[Collected data]
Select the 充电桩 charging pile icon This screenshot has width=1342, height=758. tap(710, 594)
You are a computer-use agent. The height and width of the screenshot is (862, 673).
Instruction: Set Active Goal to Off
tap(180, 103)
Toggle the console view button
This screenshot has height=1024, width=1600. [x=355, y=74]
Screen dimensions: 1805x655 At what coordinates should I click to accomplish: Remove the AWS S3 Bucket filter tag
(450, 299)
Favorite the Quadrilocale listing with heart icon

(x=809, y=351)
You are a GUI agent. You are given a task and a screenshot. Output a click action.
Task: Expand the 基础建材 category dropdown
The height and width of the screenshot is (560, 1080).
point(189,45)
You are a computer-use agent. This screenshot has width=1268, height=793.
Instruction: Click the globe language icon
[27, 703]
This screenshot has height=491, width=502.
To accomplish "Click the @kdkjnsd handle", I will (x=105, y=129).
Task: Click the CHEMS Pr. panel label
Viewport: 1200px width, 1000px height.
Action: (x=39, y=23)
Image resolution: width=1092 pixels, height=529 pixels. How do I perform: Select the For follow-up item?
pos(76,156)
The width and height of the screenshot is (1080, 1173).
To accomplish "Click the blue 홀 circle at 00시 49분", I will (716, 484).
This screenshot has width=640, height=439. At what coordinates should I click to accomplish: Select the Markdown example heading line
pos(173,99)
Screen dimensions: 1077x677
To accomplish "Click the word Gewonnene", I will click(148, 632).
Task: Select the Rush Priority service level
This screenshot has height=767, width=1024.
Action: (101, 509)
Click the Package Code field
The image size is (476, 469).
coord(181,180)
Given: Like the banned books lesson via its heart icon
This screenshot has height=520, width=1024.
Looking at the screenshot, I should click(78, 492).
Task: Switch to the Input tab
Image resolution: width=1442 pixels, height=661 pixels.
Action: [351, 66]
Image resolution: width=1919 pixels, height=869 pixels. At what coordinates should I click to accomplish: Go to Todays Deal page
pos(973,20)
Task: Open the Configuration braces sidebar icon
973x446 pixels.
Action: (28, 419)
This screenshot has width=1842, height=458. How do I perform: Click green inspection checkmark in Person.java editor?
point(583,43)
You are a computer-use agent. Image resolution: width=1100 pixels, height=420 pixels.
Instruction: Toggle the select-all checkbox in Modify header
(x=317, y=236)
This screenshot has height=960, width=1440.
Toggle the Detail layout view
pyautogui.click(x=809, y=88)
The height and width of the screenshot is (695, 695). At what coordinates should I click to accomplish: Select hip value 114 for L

* [REQUIRED WORK]:
Please print verbatim each line from the first line of the entries above to the line that contains "Given: Like the", inclusive, and nothing more.

* [SOLUTION FOR THIS TASK]:
Select the 充电桩 charging pile icon This screenshot has width=1342, height=758. tap(710, 594)
You are a computer-use agent. The height and width of the screenshot is (862, 673).
Instruction: Set Active Goal to Off
tap(180, 103)
Toggle the console view button
This screenshot has height=1024, width=1600. [x=355, y=74]
Screen dimensions: 1805x655 At what coordinates should I click to accomplish: Remove the AWS S3 Bucket filter tag
(450, 299)
Favorite the Quadrilocale listing with heart icon

(x=809, y=351)
You are a GUI agent. You are given a task and a screenshot. Output a click action.
Task: Expand the 基础建材 category dropdown
The height and width of the screenshot is (560, 1080).
point(189,45)
You are a computer-use agent. This screenshot has width=1268, height=793.
Instruction: Click the globe language icon
[27, 703]
This screenshot has height=491, width=502.
To accomplish "Click the @kdkjnsd handle", I will (x=105, y=129).
Task: Click the CHEMS Pr. panel label
Viewport: 1200px width, 1000px height.
Action: (x=39, y=23)
Image resolution: width=1092 pixels, height=529 pixels. How do I perform: Select the For follow-up item?
pos(76,156)
The width and height of the screenshot is (1080, 1173).
To accomplish "Click the blue 홀 circle at 00시 49분", I will (716, 484).
This screenshot has width=640, height=439. At what coordinates should I click to accomplish: Select the Markdown example heading line
pos(173,99)
Screen dimensions: 1077x677
To accomplish "Click the word Gewonnene", I will click(148, 632).
Task: Select the Rush Priority service level
This screenshot has height=767, width=1024.
Action: (101, 509)
Click the Package Code field
The image size is (476, 469).
coord(181,180)
Given: Like the banned books lesson via its heart icon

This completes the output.